[Data to process]
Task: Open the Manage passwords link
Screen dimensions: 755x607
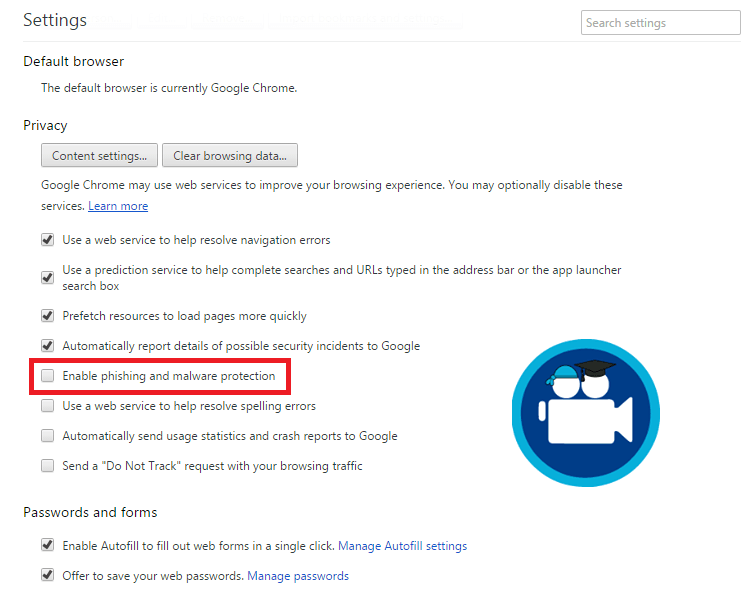Action: (298, 576)
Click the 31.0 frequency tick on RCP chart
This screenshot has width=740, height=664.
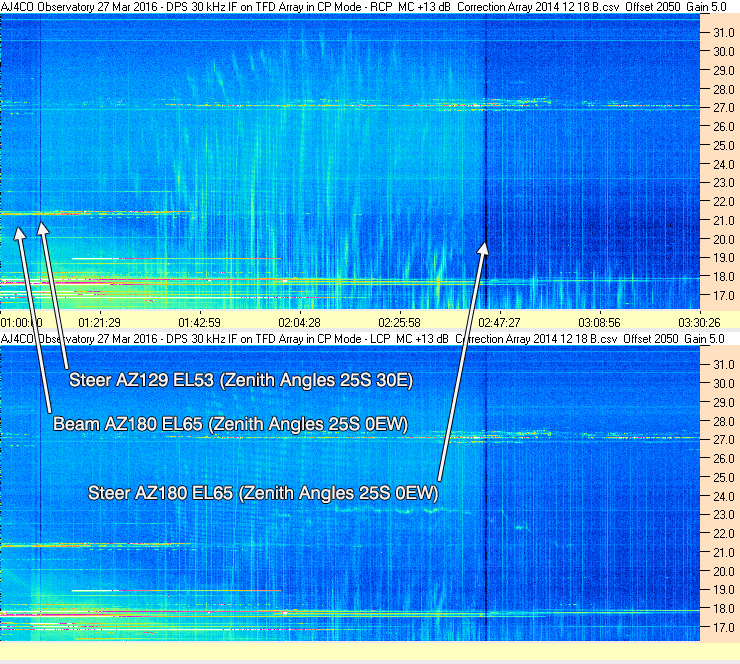[x=723, y=33]
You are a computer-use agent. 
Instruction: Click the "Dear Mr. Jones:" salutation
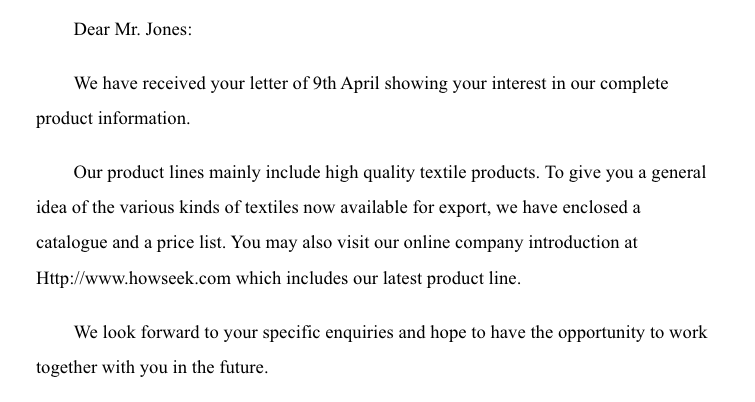(x=132, y=29)
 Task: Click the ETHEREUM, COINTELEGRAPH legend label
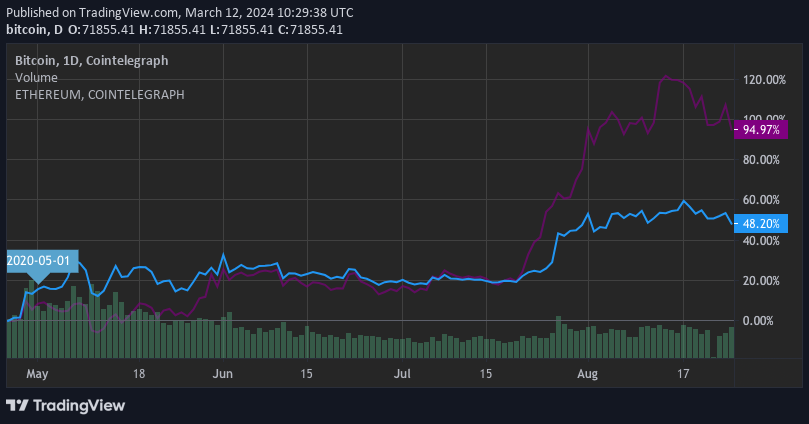[x=99, y=94]
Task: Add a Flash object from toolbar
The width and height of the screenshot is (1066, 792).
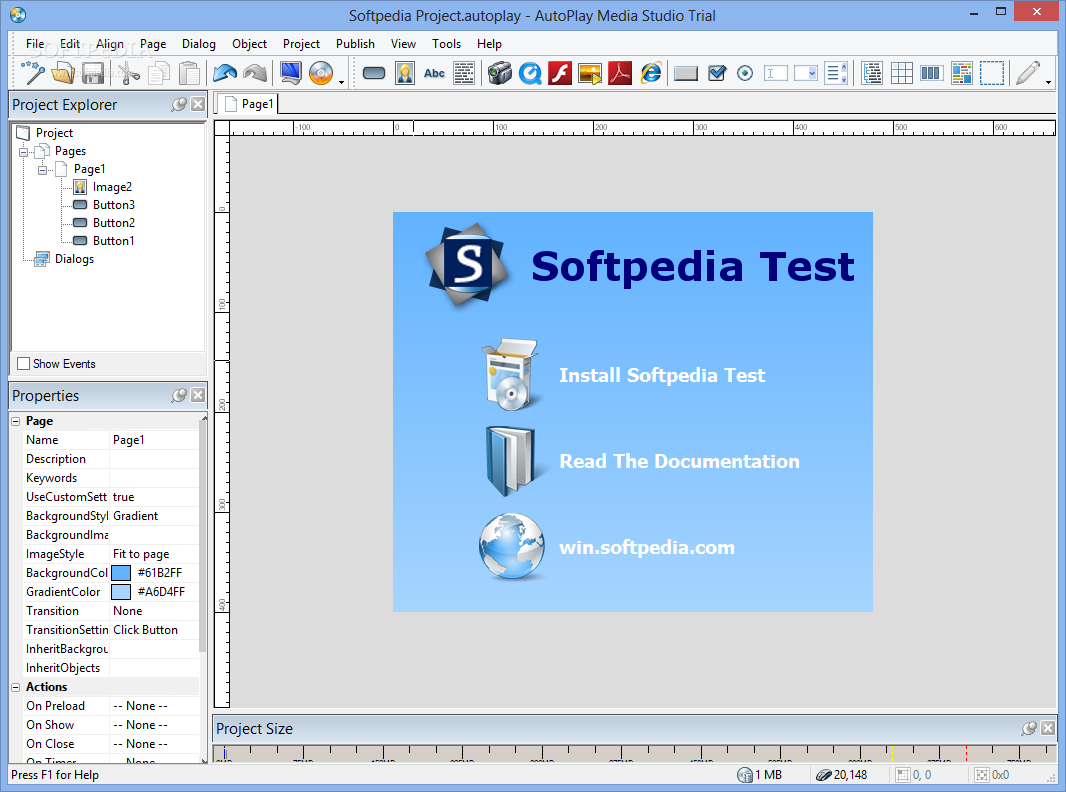Action: [x=560, y=73]
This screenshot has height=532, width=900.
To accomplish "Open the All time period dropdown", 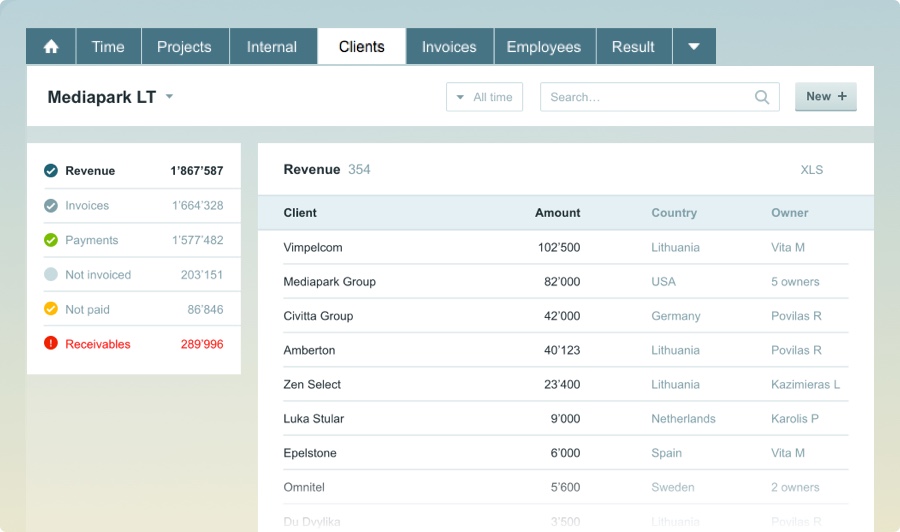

[Exercise description]
Give all the entries again exactly, dropping each picture.

[Exercise solution]
Task: Open the Manage passwords link
Screen dimensions: 755x607
Action: (298, 576)
Click the 31.0 frequency tick on RCP chart
This screenshot has width=740, height=664.
[x=723, y=33]
You are a computer-use agent. 
Instruction: Click the "Dear Mr. Jones:" salutation
(x=132, y=29)
 Task: Click the ETHEREUM, COINTELEGRAPH legend label
[x=99, y=94]
Task: Add a Flash object from toolbar
The width and height of the screenshot is (1066, 792).
Action: [x=560, y=73]
This screenshot has height=532, width=900.
To accomplish "Open the All time period dropdown", 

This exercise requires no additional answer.